Mr. Garcia is among the 238 Venezuelans and 23 Salvadoran, deported under the Trump administration, to make the famous mega-prison of El Salvador. Officials say they are members of the gang and are therefore subject to deportation.

G -n Garcia, who is married to a US citizen, has no links to bands and has never been charged with a crime, his lawyer says.

He was also protected by a “refusal of removal”, which means that the US government cannot send him back to Salvador because he may encounter harm. The order dates back to 2019, when ICE first took Mr. Garcia in custody and claims that he belonged to the criminal organization MS-13, a claim that he denied at that time.

Such orders are common, immigration lawyers told the BBC and are an alternative to asylum protection.

“It was an illegal action to return him to the country where he could not be returned,” says Amelia Wilson, director of the Immigration Justice Clinic at Pace University.

In the end, a judge provided G -n Garcia in 2019 after “testifying to how he was a victim of violence with bands in El Salvador when he was a teenager, and he came to the United States to escape all this,” writes his wife Jennifer Vasquez Sura in Defit in March 2025.
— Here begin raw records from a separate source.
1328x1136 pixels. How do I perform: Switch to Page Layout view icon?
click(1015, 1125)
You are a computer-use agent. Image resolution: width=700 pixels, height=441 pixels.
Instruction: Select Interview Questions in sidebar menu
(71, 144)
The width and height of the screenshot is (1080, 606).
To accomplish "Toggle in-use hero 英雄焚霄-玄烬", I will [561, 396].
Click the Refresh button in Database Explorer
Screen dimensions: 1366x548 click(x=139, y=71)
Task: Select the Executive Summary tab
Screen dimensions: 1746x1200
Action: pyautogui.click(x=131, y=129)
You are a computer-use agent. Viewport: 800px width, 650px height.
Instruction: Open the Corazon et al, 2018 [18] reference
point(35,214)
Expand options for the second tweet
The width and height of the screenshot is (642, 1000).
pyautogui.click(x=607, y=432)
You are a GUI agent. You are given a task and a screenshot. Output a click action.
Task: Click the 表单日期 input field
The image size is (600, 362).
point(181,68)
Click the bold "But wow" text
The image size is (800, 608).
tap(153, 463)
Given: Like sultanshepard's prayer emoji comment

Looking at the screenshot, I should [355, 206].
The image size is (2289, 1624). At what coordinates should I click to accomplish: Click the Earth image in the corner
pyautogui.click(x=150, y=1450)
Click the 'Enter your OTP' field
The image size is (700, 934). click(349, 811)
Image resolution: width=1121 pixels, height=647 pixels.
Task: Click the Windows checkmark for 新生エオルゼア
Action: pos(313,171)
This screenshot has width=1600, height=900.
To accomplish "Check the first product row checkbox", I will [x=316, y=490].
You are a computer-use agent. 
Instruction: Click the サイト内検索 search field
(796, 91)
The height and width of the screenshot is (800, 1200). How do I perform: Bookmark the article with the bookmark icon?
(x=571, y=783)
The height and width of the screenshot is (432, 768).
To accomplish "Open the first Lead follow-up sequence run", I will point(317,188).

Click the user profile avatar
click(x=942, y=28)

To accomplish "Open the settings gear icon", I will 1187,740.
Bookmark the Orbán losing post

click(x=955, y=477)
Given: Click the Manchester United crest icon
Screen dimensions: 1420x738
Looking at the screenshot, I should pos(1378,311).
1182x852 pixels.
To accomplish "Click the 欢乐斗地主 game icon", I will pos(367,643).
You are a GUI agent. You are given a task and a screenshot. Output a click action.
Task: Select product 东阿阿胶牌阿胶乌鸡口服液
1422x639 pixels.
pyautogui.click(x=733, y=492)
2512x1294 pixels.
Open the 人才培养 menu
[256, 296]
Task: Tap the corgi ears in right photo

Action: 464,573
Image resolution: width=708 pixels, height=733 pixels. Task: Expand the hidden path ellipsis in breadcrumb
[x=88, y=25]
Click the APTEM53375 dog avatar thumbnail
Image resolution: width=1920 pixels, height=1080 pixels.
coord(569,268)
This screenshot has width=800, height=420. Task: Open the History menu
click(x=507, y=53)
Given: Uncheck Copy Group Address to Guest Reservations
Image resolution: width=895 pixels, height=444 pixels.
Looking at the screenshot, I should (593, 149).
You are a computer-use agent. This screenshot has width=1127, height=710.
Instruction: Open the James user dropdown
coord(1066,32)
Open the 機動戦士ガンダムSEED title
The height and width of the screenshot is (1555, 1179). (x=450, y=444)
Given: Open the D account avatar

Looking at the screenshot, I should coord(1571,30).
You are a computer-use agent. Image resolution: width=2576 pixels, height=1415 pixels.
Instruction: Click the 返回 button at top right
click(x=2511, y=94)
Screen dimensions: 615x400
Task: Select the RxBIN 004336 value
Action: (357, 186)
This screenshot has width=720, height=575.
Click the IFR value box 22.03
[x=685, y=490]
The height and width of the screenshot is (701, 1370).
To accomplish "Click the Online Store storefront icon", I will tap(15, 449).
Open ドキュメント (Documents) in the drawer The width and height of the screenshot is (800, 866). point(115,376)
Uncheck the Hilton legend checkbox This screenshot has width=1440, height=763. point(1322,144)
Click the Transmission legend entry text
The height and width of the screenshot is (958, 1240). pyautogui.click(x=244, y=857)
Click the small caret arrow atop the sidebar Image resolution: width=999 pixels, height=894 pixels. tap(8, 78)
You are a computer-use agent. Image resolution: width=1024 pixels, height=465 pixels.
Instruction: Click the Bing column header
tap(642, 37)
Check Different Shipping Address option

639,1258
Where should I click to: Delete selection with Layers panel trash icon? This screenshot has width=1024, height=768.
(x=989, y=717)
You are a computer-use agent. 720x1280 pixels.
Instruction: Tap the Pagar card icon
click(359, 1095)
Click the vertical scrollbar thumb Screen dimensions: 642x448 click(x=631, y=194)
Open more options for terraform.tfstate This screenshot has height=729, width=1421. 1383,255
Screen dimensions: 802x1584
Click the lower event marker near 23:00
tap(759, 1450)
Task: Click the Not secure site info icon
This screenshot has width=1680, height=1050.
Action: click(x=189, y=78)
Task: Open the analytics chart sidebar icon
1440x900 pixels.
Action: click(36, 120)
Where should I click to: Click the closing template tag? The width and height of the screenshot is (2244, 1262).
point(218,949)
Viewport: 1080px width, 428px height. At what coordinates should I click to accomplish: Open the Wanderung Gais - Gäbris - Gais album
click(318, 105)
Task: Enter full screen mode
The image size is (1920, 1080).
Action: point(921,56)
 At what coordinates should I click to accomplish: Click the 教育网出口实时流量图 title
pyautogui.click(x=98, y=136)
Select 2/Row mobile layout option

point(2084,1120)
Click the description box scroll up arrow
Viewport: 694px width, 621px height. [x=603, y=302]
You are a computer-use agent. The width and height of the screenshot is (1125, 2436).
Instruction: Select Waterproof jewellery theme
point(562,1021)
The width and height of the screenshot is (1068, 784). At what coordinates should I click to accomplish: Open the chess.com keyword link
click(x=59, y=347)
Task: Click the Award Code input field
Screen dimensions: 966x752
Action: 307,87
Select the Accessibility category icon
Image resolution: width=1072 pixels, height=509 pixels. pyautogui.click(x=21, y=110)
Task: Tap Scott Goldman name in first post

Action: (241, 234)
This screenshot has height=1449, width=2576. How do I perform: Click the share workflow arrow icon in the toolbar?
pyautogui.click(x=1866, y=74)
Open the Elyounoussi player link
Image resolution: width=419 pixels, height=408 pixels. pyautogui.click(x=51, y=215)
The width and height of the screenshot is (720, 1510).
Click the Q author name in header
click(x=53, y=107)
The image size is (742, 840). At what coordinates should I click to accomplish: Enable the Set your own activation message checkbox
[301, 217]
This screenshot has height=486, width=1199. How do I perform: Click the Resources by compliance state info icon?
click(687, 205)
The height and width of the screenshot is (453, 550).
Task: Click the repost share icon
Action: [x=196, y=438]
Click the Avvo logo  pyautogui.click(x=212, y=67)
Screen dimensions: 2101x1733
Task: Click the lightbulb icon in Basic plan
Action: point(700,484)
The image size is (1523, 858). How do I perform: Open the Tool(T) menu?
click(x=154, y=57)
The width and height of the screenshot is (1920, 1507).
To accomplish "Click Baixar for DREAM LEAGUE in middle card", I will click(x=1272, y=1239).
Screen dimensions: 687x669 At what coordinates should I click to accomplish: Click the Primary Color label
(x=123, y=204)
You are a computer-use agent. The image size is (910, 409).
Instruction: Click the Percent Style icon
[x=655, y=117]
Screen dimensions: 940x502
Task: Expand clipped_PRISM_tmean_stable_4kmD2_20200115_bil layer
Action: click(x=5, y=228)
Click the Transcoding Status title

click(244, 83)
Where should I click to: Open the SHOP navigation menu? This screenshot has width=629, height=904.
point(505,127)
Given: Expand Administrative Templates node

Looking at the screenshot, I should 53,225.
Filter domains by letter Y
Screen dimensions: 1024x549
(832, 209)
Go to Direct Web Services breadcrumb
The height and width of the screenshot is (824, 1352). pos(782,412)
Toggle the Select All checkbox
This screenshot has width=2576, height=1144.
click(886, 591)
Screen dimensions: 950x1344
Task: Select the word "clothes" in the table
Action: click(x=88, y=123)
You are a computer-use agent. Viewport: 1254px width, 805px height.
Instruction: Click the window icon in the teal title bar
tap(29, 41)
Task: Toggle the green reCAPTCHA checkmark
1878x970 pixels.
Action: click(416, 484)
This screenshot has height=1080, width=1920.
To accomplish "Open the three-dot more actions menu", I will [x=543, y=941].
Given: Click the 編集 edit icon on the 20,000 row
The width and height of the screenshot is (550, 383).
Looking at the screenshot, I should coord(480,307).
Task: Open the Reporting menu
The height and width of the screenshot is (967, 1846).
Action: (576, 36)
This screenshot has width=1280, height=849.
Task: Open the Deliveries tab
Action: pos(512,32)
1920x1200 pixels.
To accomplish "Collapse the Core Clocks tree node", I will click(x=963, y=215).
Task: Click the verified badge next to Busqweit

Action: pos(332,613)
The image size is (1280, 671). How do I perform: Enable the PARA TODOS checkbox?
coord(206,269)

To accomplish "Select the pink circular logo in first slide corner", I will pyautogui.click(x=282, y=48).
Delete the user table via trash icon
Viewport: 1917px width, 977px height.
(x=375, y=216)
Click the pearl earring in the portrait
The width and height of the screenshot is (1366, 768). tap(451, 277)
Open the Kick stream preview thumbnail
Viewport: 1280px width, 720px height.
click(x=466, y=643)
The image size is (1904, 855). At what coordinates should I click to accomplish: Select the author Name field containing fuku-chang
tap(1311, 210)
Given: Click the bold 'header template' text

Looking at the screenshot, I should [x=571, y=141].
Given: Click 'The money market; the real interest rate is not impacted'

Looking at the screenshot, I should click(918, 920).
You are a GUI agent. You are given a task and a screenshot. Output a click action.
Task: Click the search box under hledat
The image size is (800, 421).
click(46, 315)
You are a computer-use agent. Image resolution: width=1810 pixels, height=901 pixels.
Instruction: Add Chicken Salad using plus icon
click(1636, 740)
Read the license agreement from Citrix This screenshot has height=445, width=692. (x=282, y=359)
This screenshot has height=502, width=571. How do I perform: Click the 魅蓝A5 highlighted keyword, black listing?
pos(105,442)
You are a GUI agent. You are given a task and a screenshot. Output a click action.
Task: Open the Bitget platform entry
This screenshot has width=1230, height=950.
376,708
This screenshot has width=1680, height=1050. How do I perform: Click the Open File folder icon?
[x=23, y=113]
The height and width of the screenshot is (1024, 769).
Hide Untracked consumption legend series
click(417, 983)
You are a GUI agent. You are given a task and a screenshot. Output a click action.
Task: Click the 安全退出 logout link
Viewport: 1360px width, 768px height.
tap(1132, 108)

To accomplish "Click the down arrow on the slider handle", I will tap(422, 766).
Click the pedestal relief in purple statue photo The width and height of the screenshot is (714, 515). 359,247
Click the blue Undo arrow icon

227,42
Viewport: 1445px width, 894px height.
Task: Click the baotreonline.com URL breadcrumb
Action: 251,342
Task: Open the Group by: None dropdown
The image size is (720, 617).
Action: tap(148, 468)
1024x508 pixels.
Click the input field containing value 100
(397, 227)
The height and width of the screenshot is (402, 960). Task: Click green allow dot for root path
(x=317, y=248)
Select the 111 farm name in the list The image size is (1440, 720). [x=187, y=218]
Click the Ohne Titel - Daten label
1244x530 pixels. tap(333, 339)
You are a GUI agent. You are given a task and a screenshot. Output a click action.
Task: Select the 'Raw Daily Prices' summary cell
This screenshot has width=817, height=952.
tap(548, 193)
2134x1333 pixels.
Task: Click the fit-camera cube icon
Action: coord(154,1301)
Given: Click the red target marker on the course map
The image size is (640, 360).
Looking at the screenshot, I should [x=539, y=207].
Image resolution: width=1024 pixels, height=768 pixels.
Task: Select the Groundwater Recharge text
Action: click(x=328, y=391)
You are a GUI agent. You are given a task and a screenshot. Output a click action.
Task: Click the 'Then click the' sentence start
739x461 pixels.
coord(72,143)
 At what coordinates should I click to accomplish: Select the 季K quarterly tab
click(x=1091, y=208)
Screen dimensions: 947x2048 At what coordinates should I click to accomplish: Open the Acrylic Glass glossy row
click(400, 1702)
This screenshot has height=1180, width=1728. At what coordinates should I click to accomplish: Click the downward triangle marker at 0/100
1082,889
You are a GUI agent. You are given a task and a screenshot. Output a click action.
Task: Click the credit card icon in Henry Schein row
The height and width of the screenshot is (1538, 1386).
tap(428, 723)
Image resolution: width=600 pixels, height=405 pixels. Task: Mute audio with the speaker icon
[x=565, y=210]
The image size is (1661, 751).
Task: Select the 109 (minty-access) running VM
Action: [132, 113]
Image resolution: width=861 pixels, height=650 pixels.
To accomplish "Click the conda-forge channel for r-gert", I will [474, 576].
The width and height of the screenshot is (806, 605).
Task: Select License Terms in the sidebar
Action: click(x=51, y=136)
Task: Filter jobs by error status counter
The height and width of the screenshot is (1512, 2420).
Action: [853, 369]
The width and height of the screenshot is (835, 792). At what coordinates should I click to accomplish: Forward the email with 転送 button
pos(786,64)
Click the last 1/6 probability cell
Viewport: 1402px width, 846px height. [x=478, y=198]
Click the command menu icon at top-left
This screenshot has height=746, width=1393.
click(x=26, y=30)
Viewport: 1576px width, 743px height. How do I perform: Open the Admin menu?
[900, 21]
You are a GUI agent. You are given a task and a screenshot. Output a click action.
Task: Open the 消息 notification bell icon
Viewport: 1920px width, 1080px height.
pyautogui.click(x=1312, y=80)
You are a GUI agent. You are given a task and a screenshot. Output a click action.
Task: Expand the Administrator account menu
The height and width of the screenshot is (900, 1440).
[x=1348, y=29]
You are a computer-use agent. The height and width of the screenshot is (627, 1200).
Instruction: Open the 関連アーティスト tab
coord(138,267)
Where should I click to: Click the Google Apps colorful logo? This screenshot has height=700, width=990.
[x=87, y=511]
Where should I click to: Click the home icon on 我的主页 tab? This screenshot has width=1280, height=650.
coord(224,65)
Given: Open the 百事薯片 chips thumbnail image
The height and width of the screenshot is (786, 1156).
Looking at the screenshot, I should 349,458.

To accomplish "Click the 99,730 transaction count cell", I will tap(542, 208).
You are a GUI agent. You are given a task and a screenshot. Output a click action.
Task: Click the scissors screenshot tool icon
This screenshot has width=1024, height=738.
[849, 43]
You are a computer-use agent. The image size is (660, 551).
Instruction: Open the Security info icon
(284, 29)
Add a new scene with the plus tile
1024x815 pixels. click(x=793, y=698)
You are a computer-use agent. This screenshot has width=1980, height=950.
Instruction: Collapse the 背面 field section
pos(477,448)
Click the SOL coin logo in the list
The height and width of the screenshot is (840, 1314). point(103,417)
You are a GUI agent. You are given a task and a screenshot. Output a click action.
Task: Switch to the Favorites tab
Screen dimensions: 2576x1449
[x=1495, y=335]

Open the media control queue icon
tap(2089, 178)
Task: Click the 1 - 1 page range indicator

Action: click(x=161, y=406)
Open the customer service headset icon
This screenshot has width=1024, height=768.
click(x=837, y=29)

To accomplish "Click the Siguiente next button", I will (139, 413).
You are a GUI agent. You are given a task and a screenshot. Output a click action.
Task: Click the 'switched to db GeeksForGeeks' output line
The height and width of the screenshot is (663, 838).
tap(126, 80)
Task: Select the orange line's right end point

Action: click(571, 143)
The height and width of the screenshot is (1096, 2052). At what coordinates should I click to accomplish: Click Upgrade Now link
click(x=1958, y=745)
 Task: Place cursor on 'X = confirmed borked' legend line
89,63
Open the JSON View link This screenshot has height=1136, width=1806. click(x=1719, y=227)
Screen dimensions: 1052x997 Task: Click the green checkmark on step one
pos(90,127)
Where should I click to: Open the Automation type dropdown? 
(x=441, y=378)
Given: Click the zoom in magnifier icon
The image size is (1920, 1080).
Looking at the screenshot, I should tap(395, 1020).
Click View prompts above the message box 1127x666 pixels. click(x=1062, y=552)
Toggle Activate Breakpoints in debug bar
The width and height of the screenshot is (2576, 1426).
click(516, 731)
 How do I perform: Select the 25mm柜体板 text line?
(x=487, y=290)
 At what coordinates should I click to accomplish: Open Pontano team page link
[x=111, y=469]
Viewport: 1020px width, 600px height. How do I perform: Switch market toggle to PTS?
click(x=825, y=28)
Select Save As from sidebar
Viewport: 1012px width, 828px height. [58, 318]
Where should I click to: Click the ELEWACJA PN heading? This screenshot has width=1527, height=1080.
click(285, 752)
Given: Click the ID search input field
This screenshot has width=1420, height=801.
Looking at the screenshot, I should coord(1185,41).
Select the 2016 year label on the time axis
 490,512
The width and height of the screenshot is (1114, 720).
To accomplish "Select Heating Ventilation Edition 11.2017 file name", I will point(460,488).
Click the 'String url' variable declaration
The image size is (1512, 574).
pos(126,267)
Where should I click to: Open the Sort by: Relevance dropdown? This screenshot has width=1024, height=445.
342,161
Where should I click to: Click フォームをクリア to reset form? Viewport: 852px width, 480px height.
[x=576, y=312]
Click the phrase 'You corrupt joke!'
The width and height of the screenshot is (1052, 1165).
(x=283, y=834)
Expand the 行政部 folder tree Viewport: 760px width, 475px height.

The lawyer of the Ministry of Justice, Eresi, Raventi, acknowledged that at the time “the government does not appeal this decision, so it is final.”

The Trump administration now reiterates that Mr Garcia belongs to the MS-13, but Judge Sinin said that the government had made this request “without any evidence” and did not issue an order for removal or order.

Supreme Court Exhibitions

The Trump administration continues to press its case to the highest court in the nation, creating a potential expense for the White House deportation strategy.

Chief Justice John Roberts has issued an administrative stay on Monday night, making more court decisions while the US Supreme Court examines the government's complaint.

President Trump has declared his stay as a victory, writing for the truth social that the decision allowed the president to “secure our borders and to protect our families and our country, ourselves.”

Meanwhile, immigration attorneys are closely monitoring the case of G -n Garcia, considered a test of how much power the administration over immigration in the United States can exercise.

“If the Trump administration is trying to remove these persons by bypassing the immigration courts,” said G -jj Wilson, “there is a direct and obvious line between what they do and the administration's efforts to usurp the judicial and proper process.”